Bereits der ungewöhnliche Titel dieses Bandes mit Erzählungen von Saša Stanišić, der im Mai 2024 erschienen ist, macht Lust sich damit zu beschäftigen. Nach der Lektüre der ersten Geschichte „Neue Heimat“ umso mehr…
Es sind ungewöhnliche Geschichten und manchmal mag man es kaum glauben, dass alle aus der Feder eines Autors stammen (sagt man das heutzutage überhaupt noch?). Es sind Geschichten, die leichtfüssig daherkommen, dies aber bei weitem nicht sind. Sie sind tiefgründig, humorvoll, plätschern vor sich hin und plötzlich liest man den letzten Satz und stellt fest, man hätte gerne noch viele weitere Seiten davon lesen wollen.
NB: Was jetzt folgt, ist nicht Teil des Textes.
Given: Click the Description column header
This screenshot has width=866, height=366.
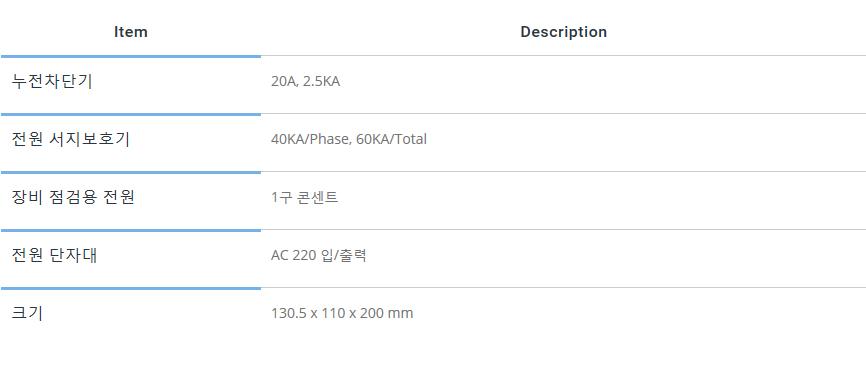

Und doch kommt das Ende nicht abrupt, sondern genau zur rechten Zeit. Das ist eine grosse Qualität dieser Texte.
Was wäre, wenn man nicht diese eine Entscheidung getroffen hätte, sondern diese ganz andere? Was wäre, hätte man der Erwartung getrotzt? Und: wäre es nicht schön, könnte man ein Leben probeweise erfahren, bevor man es wirklich lebt? Manchmal fürchten wir uns, feige gewesen zu sein, zu lange gezögert und etwas verpasst zu haben, das uns ein besseres Ich beschert hätte, ein größeres Glück und die besser aussehenden und lustigeren Haustiere und Partner. Die neuen Erzählungen von Saša Stanišić widmen sich diesem permanenten Grübeln an den Kreuzwegen unserer Biografie, an denen man doch auch einmal einen überraschenderen Weg hätte gehen, eine unübliche Wahl hätte treffen oder eine Lüge hätte aussprechen können. So wie die Reinigungskraft, die beschließt, mit einer Bürste aus Ziegenhaar in der Hand, endlich auch das Leben in die eigenen Hände zu nehmen. So wie der deutsch-bosnische Schriftsteller, der zum ersten Mal nach Helgoland reist, nur um festzustellen, dass er dort schon einmal war… (Luchterhand Verlag)
Stanišićs Erzählkosmos bewegt sich von Helgoland-Abenteuern zu Reichsbürgern und vom Neuanfang einer Witwe und ihrer Bereitschaft wieder lieben zu wollen, bis hin zum Spielbetrug eines Vaters beim Memory-Spiel mit seinem Sohn. Bereits sein Roman „Herkunft“ von 2019 hat mir ausserordentlich gut gefallen. In diesen neuen Geschichten steckt viel Liebe und Lust zu Fabulieren, viel selbst Erlebtes und insgeheim im Subtext viel verborgene Biographie, seine Liebe zur Literatur und zum Schreiben an sich. Ein schönes Buch, eine ideale Sommerlektüre.
„Möchte die Witwe angesprochen werden, platziert sie auf dem Grab die Giesskanne mit dem Ausguss nach vorne“ von Saša Stanišić, 2024, Luchterhand Verlag, ISBN: 978-3-630-87768-6 (Werbung)
Dieser Blog-Beitrag ist ohne eine vereinbarte Zusammenarbeit mit dem Verlag entstanden. Ich habe ein Rezensionsexemplar kostenfrei zur Verfügung gestellt bekommen, wofür ich mich beim Penguin Verlag sehr herzlich bedanken möchte. Meine Meinung blieb davon in jeglicher Art und Weise unbeeinflusst.